Pixel coordinate grounding data
· · · · ·
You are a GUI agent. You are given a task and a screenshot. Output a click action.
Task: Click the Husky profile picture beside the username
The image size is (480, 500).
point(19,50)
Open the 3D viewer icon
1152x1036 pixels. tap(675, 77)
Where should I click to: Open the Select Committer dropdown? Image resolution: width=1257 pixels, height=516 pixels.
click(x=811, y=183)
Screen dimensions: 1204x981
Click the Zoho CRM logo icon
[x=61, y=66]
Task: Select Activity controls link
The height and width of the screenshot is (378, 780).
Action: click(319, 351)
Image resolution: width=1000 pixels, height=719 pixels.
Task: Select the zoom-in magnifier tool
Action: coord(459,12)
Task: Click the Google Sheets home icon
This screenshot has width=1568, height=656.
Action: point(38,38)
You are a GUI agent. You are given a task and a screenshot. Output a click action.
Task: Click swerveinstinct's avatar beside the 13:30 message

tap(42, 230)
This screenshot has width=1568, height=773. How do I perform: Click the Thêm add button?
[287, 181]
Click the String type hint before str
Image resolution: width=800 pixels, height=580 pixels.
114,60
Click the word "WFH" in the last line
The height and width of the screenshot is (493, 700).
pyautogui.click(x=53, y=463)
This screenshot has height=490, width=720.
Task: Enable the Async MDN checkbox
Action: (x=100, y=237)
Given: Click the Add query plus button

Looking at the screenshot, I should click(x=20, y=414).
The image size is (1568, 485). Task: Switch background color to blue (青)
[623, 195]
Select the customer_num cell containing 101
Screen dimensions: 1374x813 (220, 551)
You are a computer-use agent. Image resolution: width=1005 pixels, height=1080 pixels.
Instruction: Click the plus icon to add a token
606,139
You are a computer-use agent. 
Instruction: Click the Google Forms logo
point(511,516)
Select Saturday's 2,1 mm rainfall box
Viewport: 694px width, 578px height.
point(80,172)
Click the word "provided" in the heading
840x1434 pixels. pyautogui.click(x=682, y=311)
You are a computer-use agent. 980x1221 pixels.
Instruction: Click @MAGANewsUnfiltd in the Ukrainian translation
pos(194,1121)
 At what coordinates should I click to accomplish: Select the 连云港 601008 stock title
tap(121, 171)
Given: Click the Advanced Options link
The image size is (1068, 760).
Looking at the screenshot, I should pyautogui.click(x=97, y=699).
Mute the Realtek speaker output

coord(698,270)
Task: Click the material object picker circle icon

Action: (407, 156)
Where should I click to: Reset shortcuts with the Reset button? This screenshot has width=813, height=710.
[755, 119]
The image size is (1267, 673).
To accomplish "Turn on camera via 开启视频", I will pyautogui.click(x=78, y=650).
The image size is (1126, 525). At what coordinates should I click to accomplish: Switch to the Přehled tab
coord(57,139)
· · · · ·
▶ Exercise aim
Only those lines running from the one containing "Given: Click the Advanced Options link" through the last line of the data above are to be copied, exactly, with both ends included.

▶ Task output
Given: Click the Advanced Options link
The image size is (1068, 760).
Looking at the screenshot, I should pyautogui.click(x=97, y=699).
Mute the Realtek speaker output

coord(698,270)
Task: Click the material object picker circle icon

Action: (407, 156)
Where should I click to: Reset shortcuts with the Reset button? This screenshot has width=813, height=710.
[755, 119]
The image size is (1267, 673).
To accomplish "Turn on camera via 开启视频", I will pyautogui.click(x=78, y=650).
The image size is (1126, 525). At what coordinates should I click to accomplish: Switch to the Přehled tab
coord(57,139)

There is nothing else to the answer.